Eine zackige, wendige Schrammelgitarre, ein rasendes Schlagzeug, angepisster Gesang, Holterdipolter-Sound: So klingt die Krise bei der Berliner Punkband Benzin. Ihr jüngstes Album „Treibjagd“, erschienen im November vergangenen Jahres, hört sich wie ein wütender Kommentar zur grauen bis grausamen politischen Gegenwart an. Gleich im Auftaktsong „HDTV“ wird verhandelt, wie unerbauliche News in immer schnellerer Taktung auf einen einprasseln. „Was heute wieder los war, ich seh es es nur kompakt – in meinem HDTV sind die Dinge so abstrakt!“, singt Anne-Sophie Lohmann in diesem Stück, ihr Gesang überschlägt sich dabei fast. Der Track tippt viele große Themen unserer Zeit an, erzählt von der Situation an Europas Außengrenzen, von News Fatigue, von Bequemlichkeit – und setzt so den Ton für das gesamte Album.
Die Punkband Benzin existiert seit sieben Jahren, 2019 erschien ein erstes Demo, vier Jahre später ein Live Tape. Die dritte Veröffentlichung erscheint nun auf dem für freshen Punk bekannten Berliner Label Static Age Records. Benzin besteht aus Anne-Sophie Lohmann (Gesang), Denes Bieberich (Schlagzeug), Phương Vu (Gitarre) und Tilman alias T. Rex (Bass), die Gruppe ist ein weiterer Abkömmling der „Allee der Kosmonauten“-Crew (weil viele Bands in einem Proberaum in dieser Straße ihre Alben einspielen, firmiert das lose Kollektiv unter diesem Namen). Personelle Überschneidungen gibt es auch mit anderen Acts dieser Szene, so spielen die Benziner:innen unter anderem bei Liiek, NOJ, Die Letzten Ecken, Ostseetraum, Schimmel über Berlin und Pigeon. Und der Mann namens T. Rex, hier am Bass, ist sowieso ein Faktotum und eine Art Stammproduzent dieser Szene.
Schon Bands wie Aus und Die Verlierer sind aus diesem Dunstkreis hervorgegangen, das neue Album von Benzin ist nun ein weiteres Highlight.
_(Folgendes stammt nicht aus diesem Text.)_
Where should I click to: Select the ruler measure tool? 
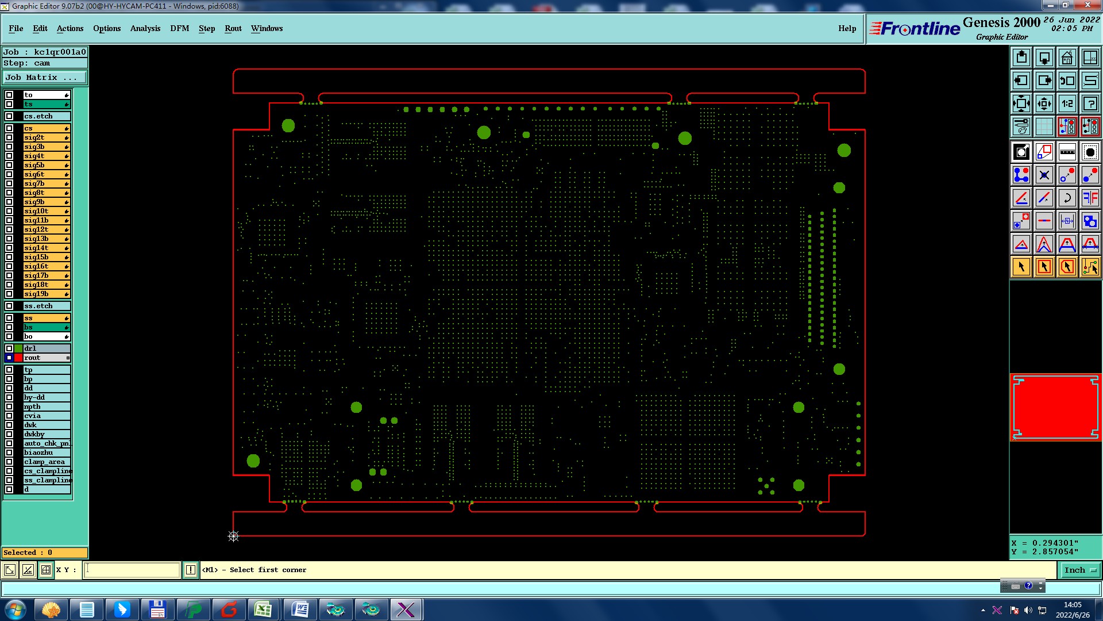1067,152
Ihr Sound orientiert sich dabei am US-Punk und -Hardcore der 1980er einerseits (Dead Kennedys, Minutemen, Gang Green, SSD), erinnert andererseits auch an frühe Deutschpunk-Bands mit weiblichem Gesang wie Hans-A-Plast oder Östro 430: das bisweilen irre schnelle Tempo, die bratzigen und noisigen Gitarren, der dauernervöse Sound, die Reduktion aufs Wesentliche.
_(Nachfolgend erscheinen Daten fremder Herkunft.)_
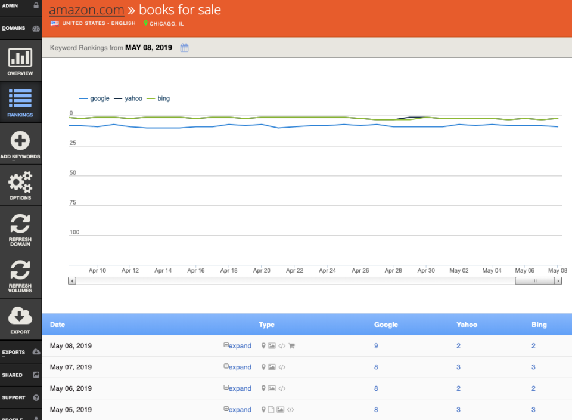This screenshot has width=572, height=420.
Task: Click the Refresh Domain icon
Action: [20, 224]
Angriffslustig und feministisch
Dazu kommen Lyrics, die die gesellschaftliche Gemengelage auf den Punkt bringen, zum Beispiel im Song „Alles“, der von der verbreiteten apokalyptischen Stimmung handelt und davon, sich in Opfererzählungen zu suhlen. „Alles ist am Untergehn/ (…) Alles!/ Im Keller!/ Alles schlechte Laune!/ Alles ist gegen ihn!/ Alle wollen ihre Ruhe!“ Dann kommen die Texte auch angriffslustig und feministisch daher („Ohne dich wird das nichts“), auch gelingt es Benzin, über Gemütszustände nicht platt oder pathetisch zu texten: „Aufgewacht! In einer Traumaspirale! Aufgewacht in einem Schockraum! Aufgewacht in einem Strudel“, heißt es im abschließenden Stück.
Ein Plus dieses Albums: Benzin texten metaphorisch und nicht allzu eindeutig, wie das viele (Deutsch-)Punkbands vor ihnen getan haben. Zeilen wie „Fachkräftemangel“ werden eher beiläufig eingestreut, zwischendurch ist von den Arbeitsbedingungen in der Pflege die Rede. „Treibjagd“ zeigt also auch, dass Punk heute noch klug auf die politische Gegenwart Bezug nehmen kann.
Die meisten Songs des Albums sind bereits 2021 aufgenommen worden, die Band hat zwischendurch pausiert, die Stücke nun aber wieder hervorgekramt und Anfang 2024 noch mal einige Lieder eingesungen. Das adäquate Cover, eine Zeichnung einer Polizeiwanne bei der Betankung, hat Anton Garber von der Band PUFF beigesteuert. Ganze 16 Minuten braucht die Band für ihre 12 Songs — wenn sie ihr Album diese Woche im SO36 vorstellen, darf man also einen Auftritt der Kategorie „fast and furious“ erwarten.